The government think tank has also asked to devise an export-oriented strategy for the industry, saying the domestic market at USD 65 billion remains small in relation to the world market, which is in excess of USD 2 trillion.


"Big success requires operating in the large world market, which amounts to more than USD 2 trillion compared with only USD 65 billion in the case of the domestic market. Therefore, we must reorient our policy to ensure that the industry becomes competitive in export markets," the report added.


India's domestic consumption of electronics hardware in 2014-15 was USD 63.6 billion, while imports accounted for 58 percent of this figure, according to the report.


Niti Aayog said the country needs to forge free trade agreements (FTAs) to create duty-free market for electronic goods and, at present, India's approach with respect to FTAs is defensive because it is a much larger importer of electronic products than exporter.


"But a switch to export-oriented strategy would convert FTAs into an opportunity. What we need to ensure that we can quickly develop electronics industry on a large scale so that we are globally competitive and can capture the markets of our FTA partners. Export orientation should allow us to eventually sign the Information Technology Agreement 2," the report said.


The think tank in its strategy paper has also suggested setting up coastal economic zones (CEZ) which may be up to 200 to 250 kilometres wide from the coastline, approximately equal distance in length and encompassing a modern deep dredge port.


"It would have minimal red tape and relatively flexible labour and land-acquisition laws. It will also allow easy entry and exit of firms. It will be authorised to take swift decisions on applications for environmental clearances. Goods moving into and out of the zone through the port will face minimum barriers," the report said.


As per the report, the contribution of electronic industry to GDP is significant as it contributes 15.5 per cent to GDP in Taiwan, 15.1 percent in South Korea and 12.7 percent in China, but in India, this proportion is only 1.7 percent.
• • • •
■ **Given request 1**: Quote the passage on India's electronics industry word for word, everything from "Niti Aayog said" down to "products than exporter.".
■ **Given request 2**: List every country for which the passage on India's electronics industry gives the electronics industry's percentage contribution to GDP.
• • • •
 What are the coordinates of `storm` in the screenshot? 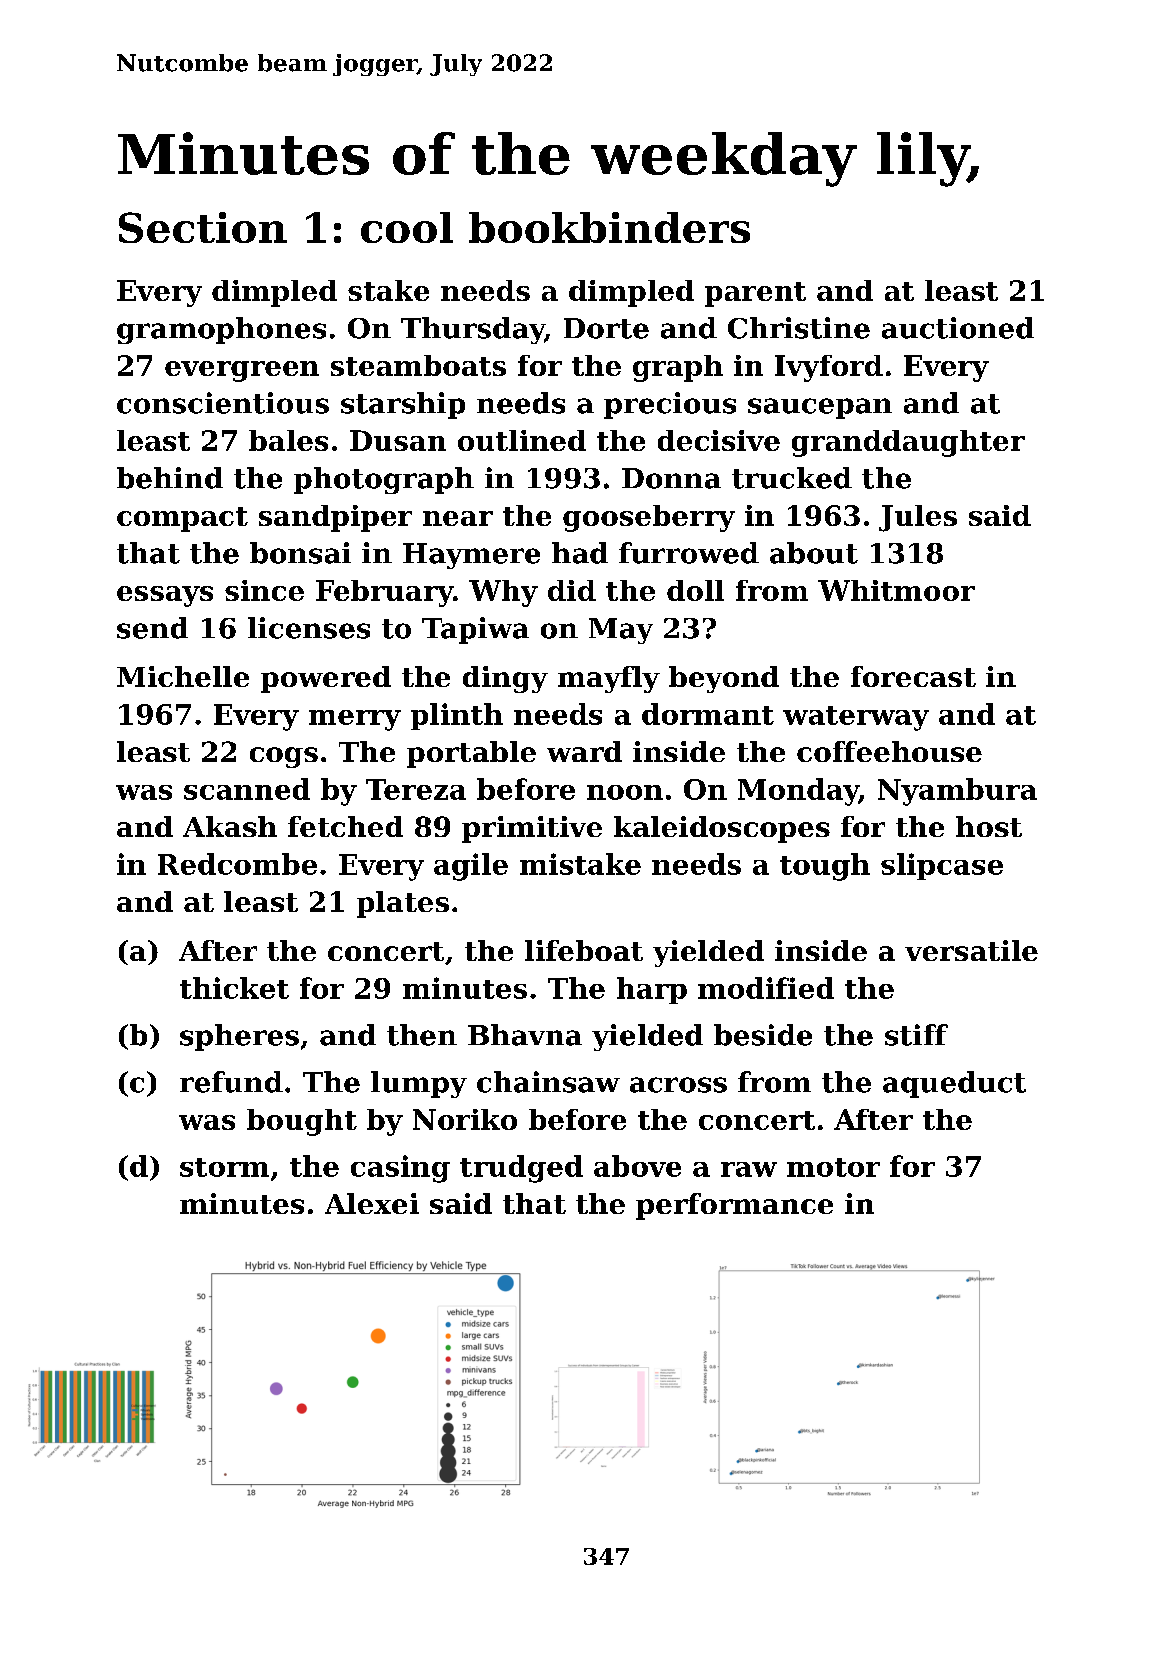 It's located at (224, 1167).
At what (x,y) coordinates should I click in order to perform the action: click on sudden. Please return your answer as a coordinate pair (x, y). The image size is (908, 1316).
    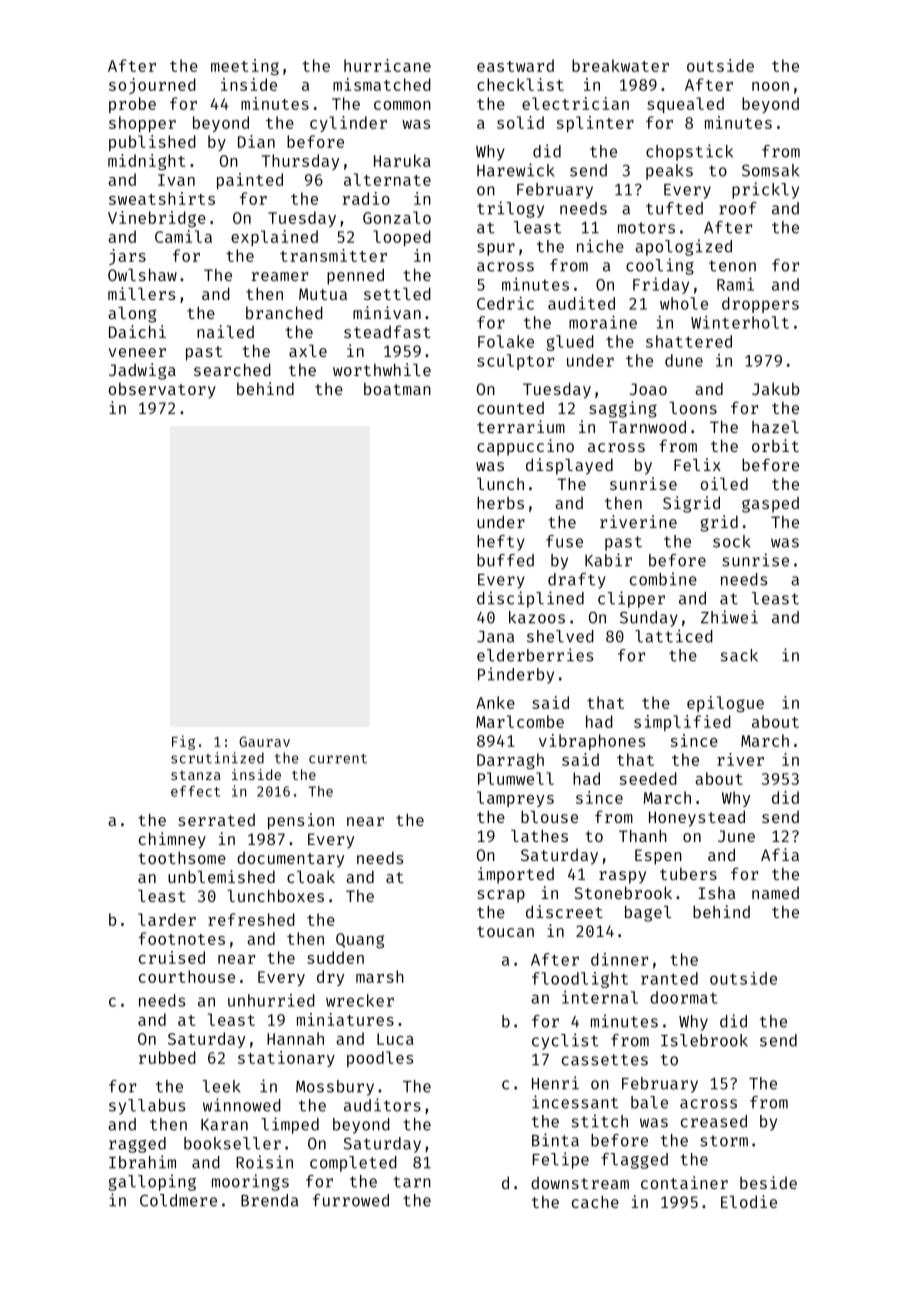
    Looking at the image, I should click on (335, 957).
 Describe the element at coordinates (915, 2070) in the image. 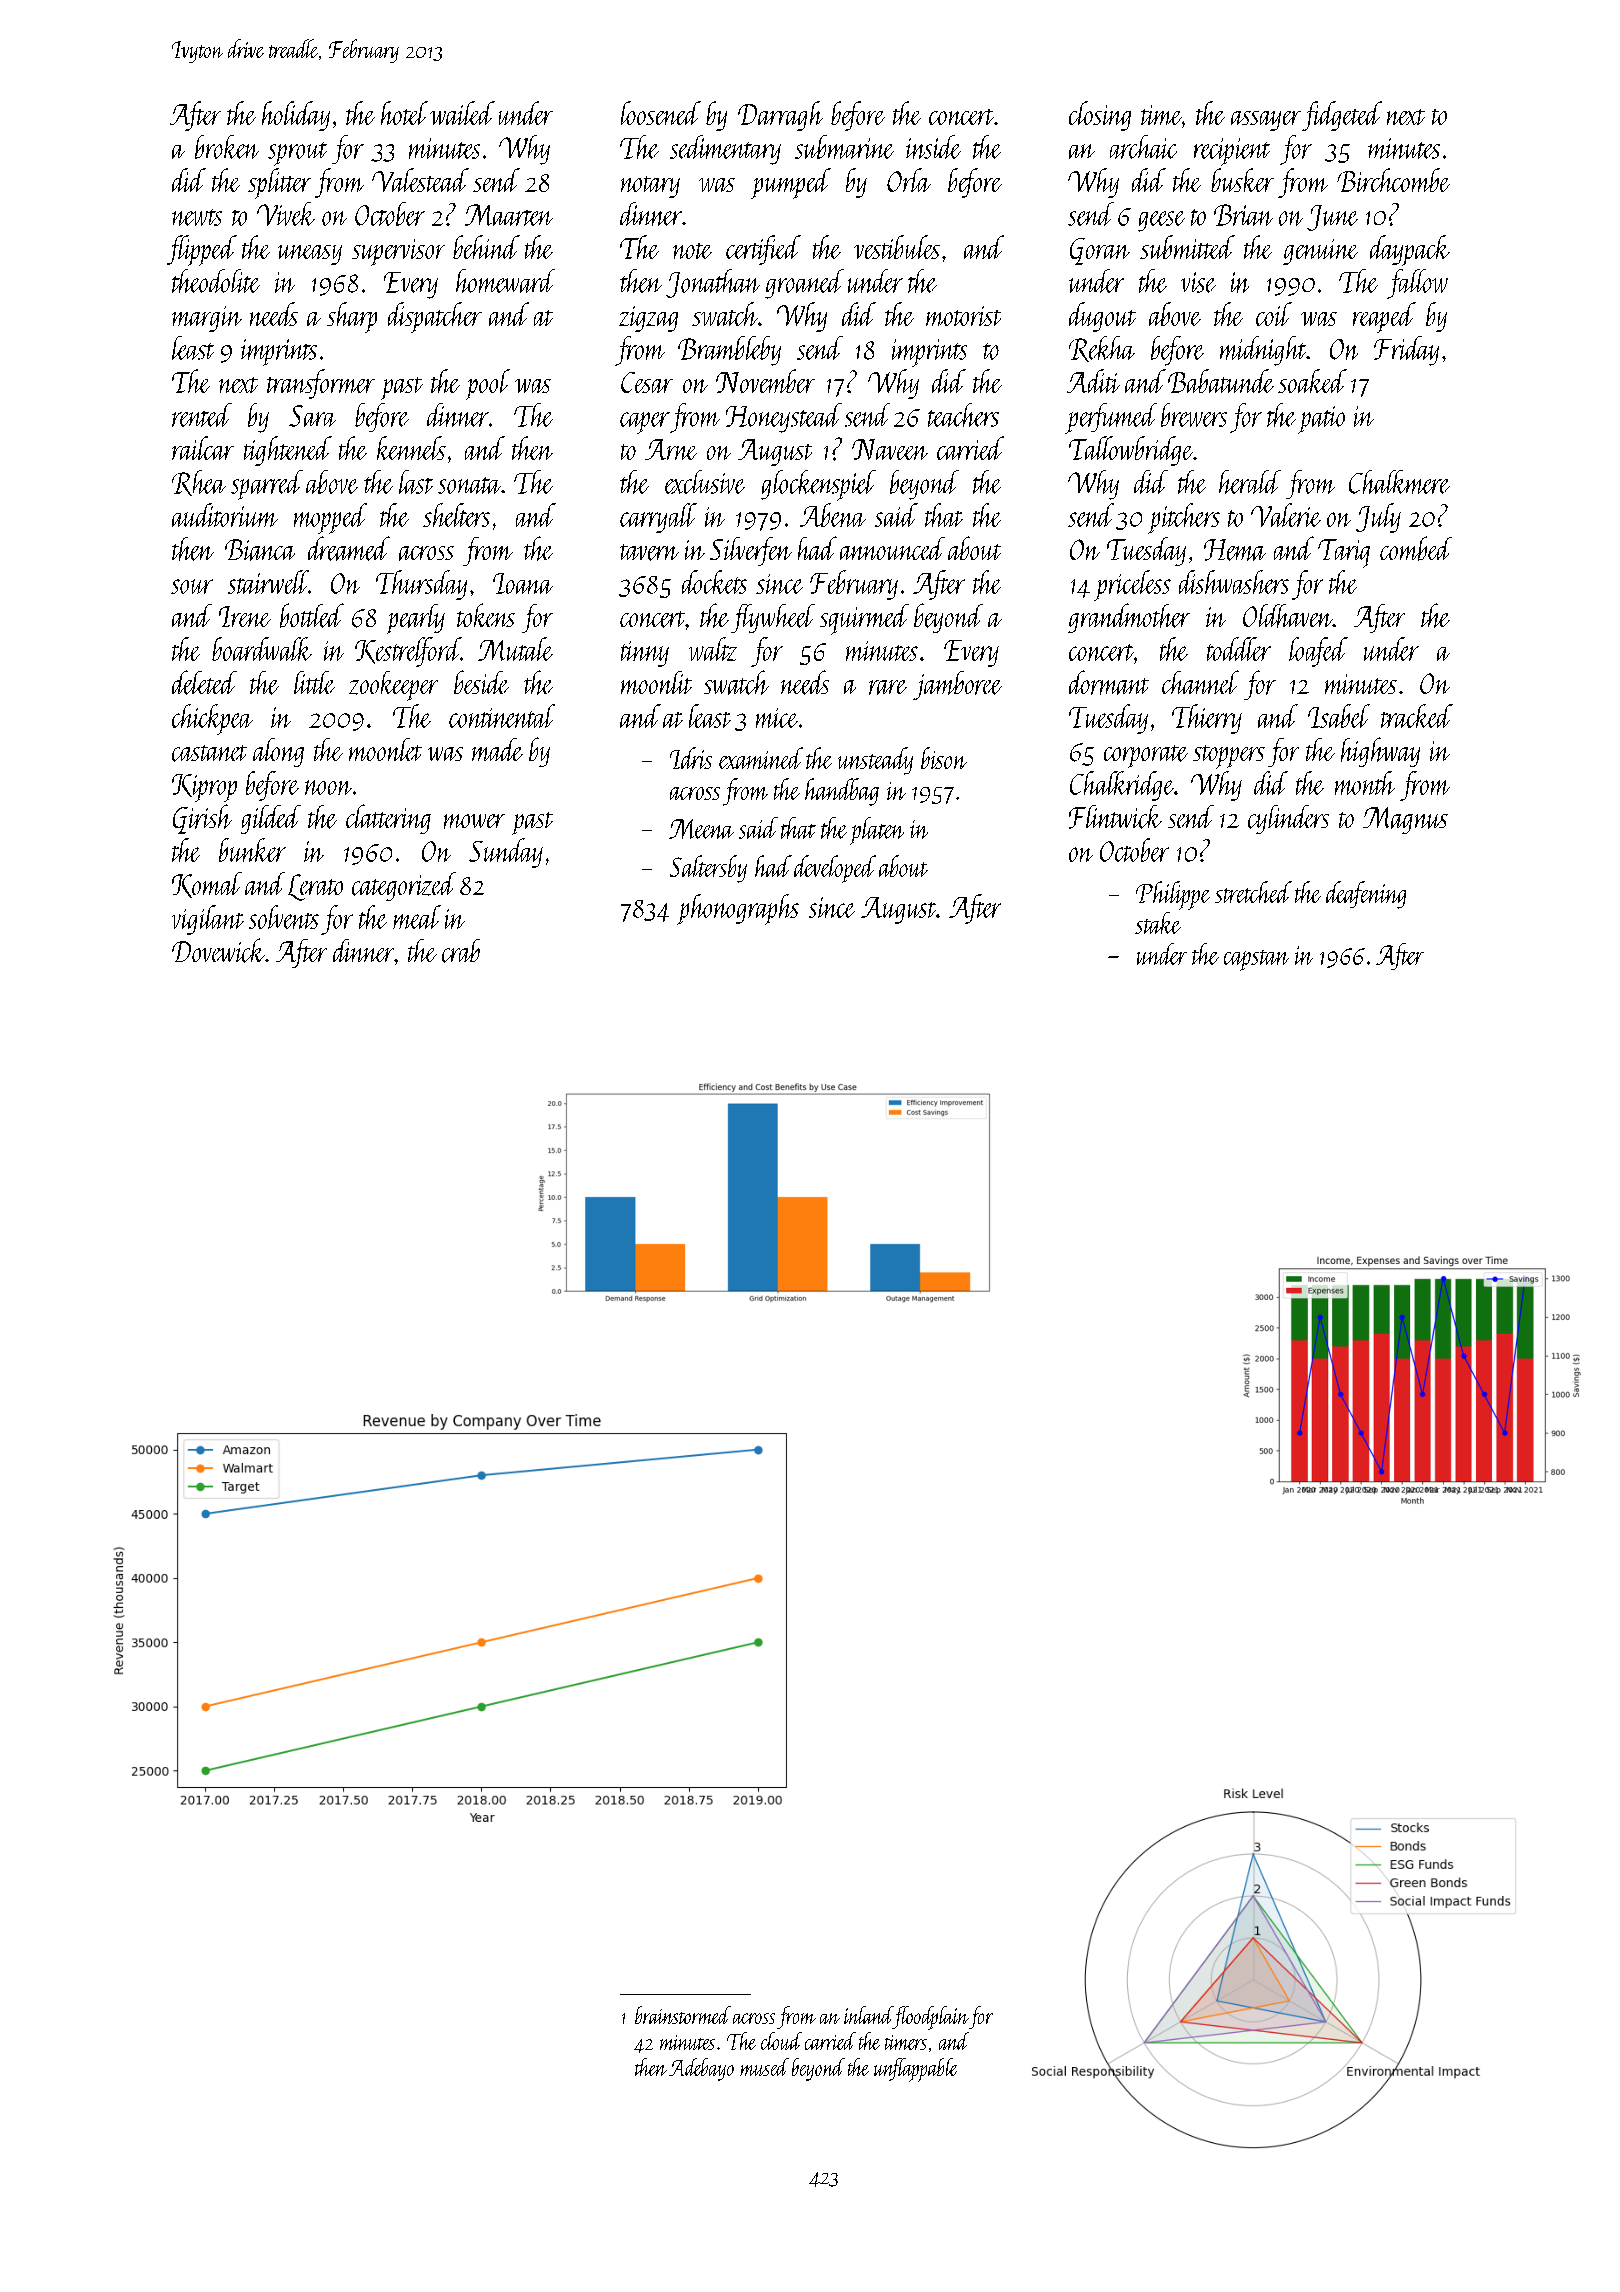

I see `unflappable` at that location.
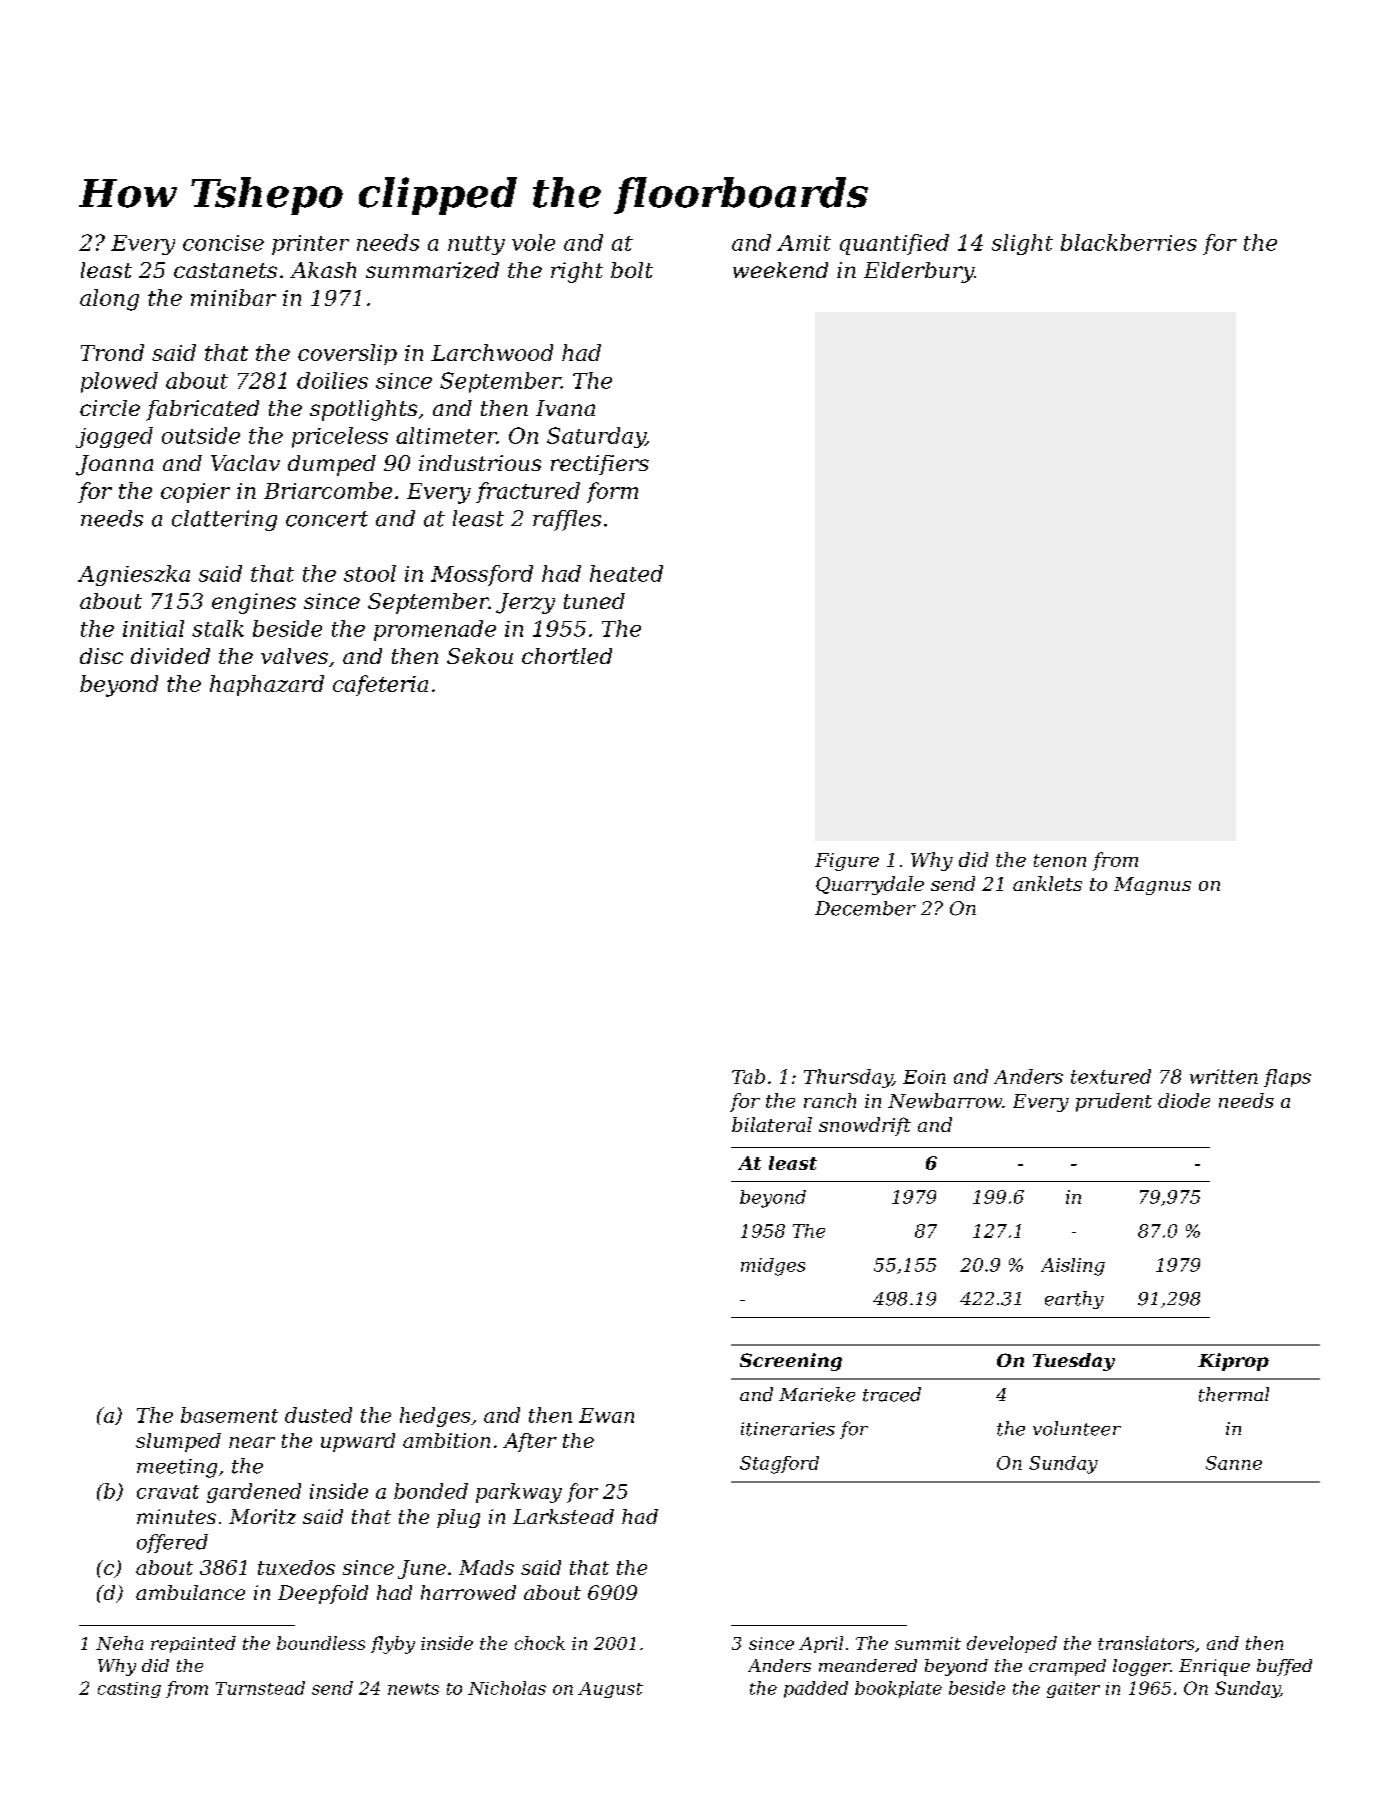 This page has height=1810, width=1399. Describe the element at coordinates (1047, 883) in the page. I see `anklets` at that location.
• • • •
■ **Result 1**:
Niti Aayog said the country needs to forge free trade agreements (FTAs) to create duty-free market for electronic goods and, at present, India's approach with respect to FTAs is defensive because it is a much larger importer of electronic products than exporter.

■ **Result 2**: Taiwan, South Korea, China, India